The Wisdom of Trees
a free verse poem

I stand in awe of the wisdom of trees. Strong, silent, clinging to the earth in symbiotic hug, not much unlike the amniotic lifeline that brought us here. A skirt of oak-crackle piles, wind-stirred so, rustles the song of winter coming, abscission that came with the cold. I’ll not shed joy here like skin, peeled back and sloughed away. I’ll wrap in leaves, tall like trees.
The canopy shifts and sunlight pierces soil, — filtered, soft; uplifter of moss, diviner of acorn and birther of oak after oak, to carry the story to the skies when the last of these wise giants die, cyclic, eternal; nothing here is lost. Nothing is ever really lost, merely moved from our sight or unpeeled from our arms, a painful abscission until we release. The breeze through a swirl of leaves, agrees.

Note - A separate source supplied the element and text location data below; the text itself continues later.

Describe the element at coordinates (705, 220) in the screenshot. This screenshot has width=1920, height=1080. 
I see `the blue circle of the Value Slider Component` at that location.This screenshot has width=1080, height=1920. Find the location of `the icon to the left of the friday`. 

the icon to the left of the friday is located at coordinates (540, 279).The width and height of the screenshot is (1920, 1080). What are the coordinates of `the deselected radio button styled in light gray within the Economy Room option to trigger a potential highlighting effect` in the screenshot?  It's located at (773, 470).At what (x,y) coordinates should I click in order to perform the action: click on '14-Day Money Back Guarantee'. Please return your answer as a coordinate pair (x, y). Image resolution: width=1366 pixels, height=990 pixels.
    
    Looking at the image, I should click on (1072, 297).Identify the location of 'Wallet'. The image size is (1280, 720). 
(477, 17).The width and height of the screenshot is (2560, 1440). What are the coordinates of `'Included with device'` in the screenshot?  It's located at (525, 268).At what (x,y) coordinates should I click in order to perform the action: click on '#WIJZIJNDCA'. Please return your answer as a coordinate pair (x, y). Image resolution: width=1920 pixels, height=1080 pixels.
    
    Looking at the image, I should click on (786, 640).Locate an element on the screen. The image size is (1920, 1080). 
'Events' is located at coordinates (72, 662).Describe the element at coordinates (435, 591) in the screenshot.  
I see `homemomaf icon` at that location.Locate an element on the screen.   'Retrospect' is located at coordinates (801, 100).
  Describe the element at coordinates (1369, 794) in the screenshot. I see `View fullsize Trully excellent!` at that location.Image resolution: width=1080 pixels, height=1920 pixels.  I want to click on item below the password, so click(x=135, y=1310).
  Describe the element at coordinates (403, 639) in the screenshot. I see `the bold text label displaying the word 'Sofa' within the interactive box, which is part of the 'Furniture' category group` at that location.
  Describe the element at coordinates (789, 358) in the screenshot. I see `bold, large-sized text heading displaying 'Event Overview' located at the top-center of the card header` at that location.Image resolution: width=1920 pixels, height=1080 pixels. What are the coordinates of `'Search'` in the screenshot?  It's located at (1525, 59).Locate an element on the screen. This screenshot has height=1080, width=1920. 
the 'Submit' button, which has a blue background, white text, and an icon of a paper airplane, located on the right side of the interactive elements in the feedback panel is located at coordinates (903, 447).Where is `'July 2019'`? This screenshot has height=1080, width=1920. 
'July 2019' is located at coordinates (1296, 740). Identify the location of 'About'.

I’m told they speak, these trees. Nutrients riding a mycorrhizal network; the subways of soil. The white pine, still a juvenile thing, reaching; I pray she will have deep roots. Her middle is browned, needles burned, remnants of summer drought. Her trunk makes small sways as if finding her way to the sky is filled with obstacles, indecision. The squirrels wait for her girth.
Radial limbs like wheels mark her undeniably a white. Thankful, as I am not partial to Loblolly, and we are too far from the sea for the graceful fingers of the Long Leafs. But, a pine, no less in a small oak-domain, reaching all the same, as out of place as I, shoes between my feet and the soil, miles and miles between myself and sky.